======== SUPPLIED DATA ========

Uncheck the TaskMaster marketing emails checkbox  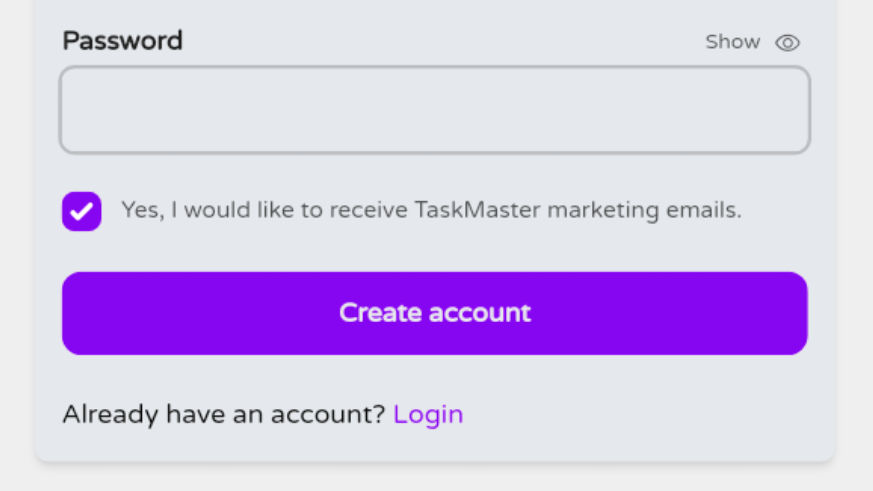point(82,211)
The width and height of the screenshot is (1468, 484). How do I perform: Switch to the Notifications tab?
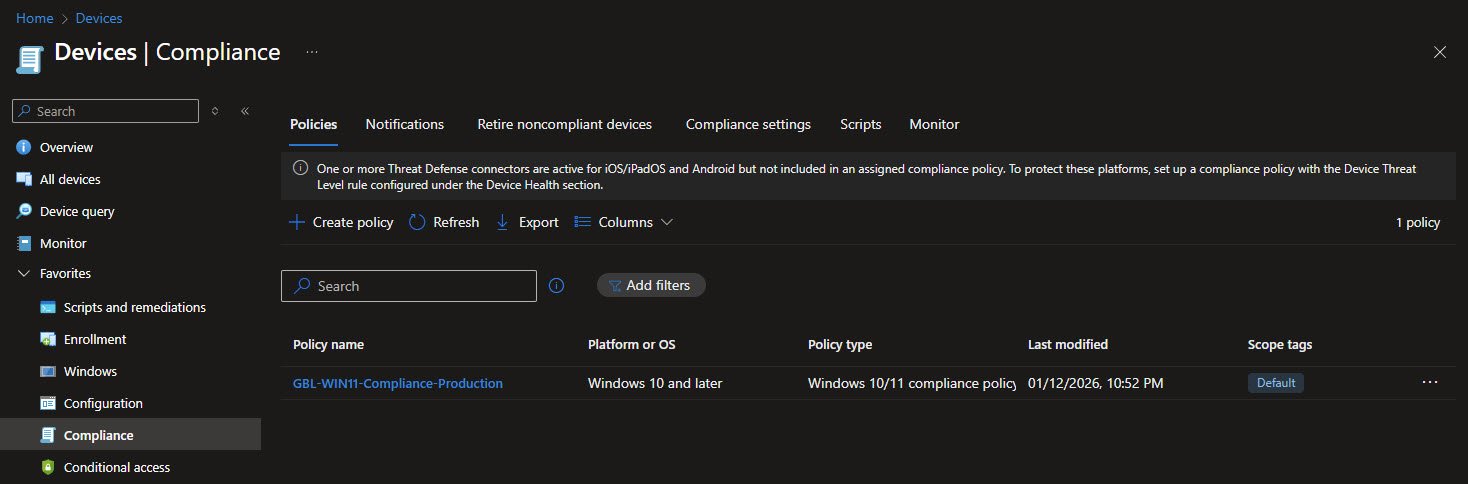pyautogui.click(x=404, y=125)
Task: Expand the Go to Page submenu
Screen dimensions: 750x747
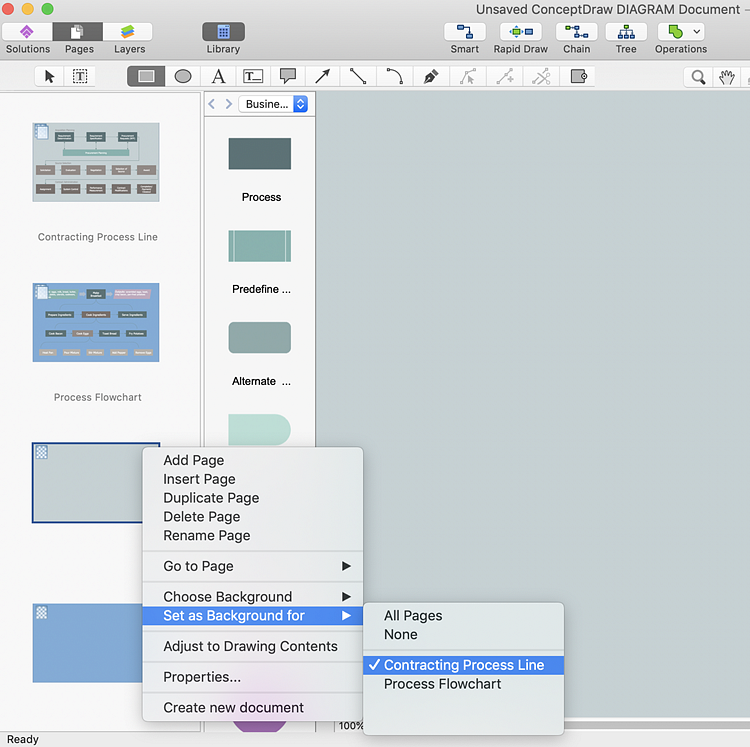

========

> [YOUR OBJECTIVE]:
Display each line of the listing above in which the word "perform" appears, treating uppercase and lowercase letters as distinct.

> [REPLY]:
The width and height of the screenshot is (1468, 484). How do I perform: Switch to the Notifications tab?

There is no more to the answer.